Could you write out all of these rows again, requests included, with each coordinate in the answers multiplied by 1.55 and rounded to a whole number, halves rounding up? Leave the pictures out.

◆ ◆ ◆ ◆ ◆

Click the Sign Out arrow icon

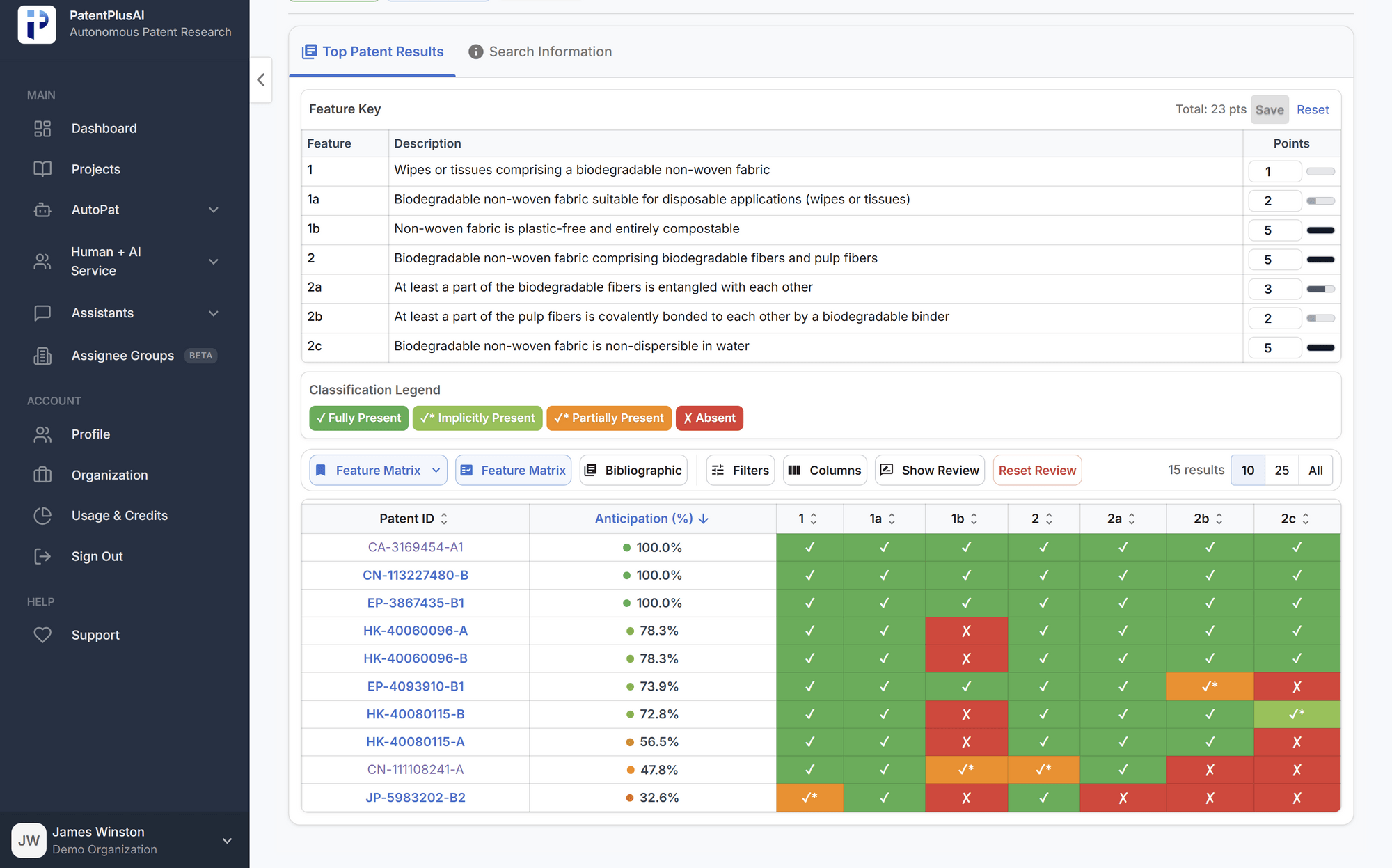pos(42,556)
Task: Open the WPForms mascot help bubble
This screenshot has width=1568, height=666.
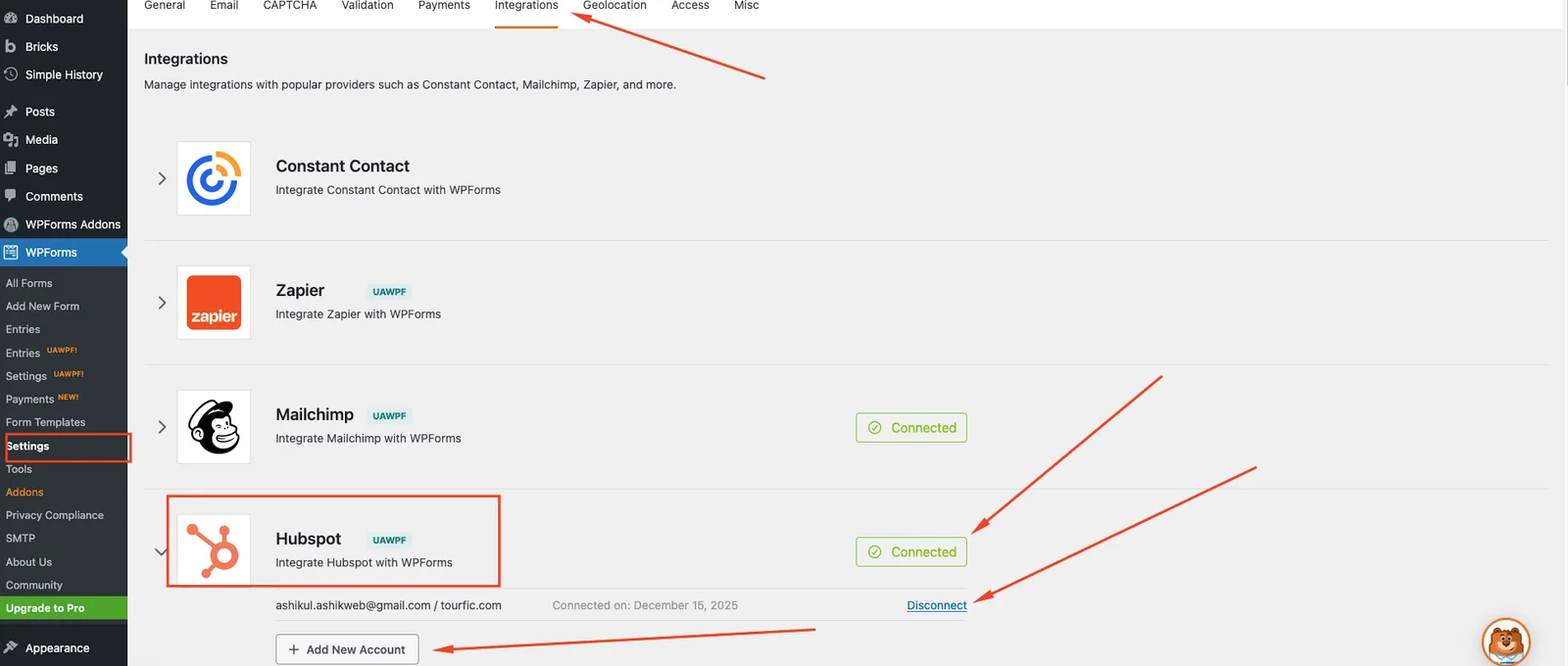Action: tap(1505, 642)
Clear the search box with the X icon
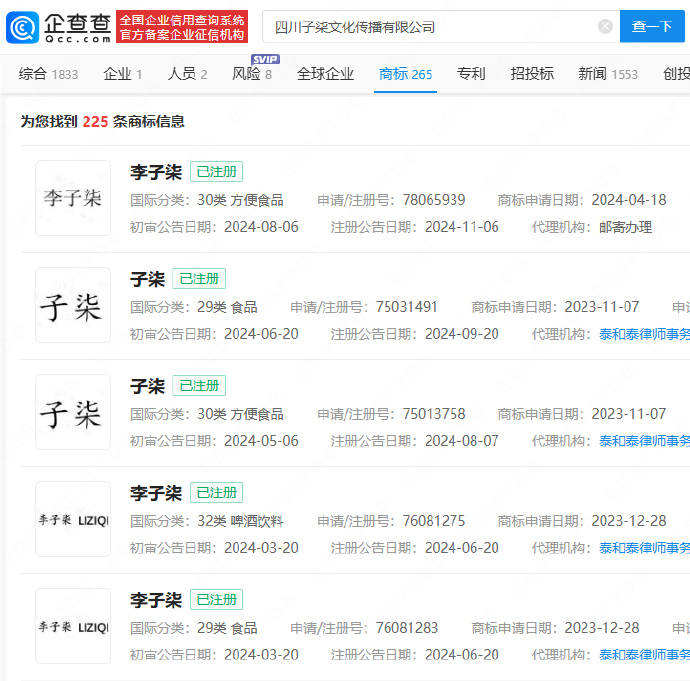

◆ ◆ ◆ ◆ ◆

■ Task response
Click the Sign Out arrow icon

pos(65,862)
Task: Open the WPForms mascot help bubble
This screenshot has width=1568, height=666.
Action: tap(2333, 995)
Clear the search box with the X icon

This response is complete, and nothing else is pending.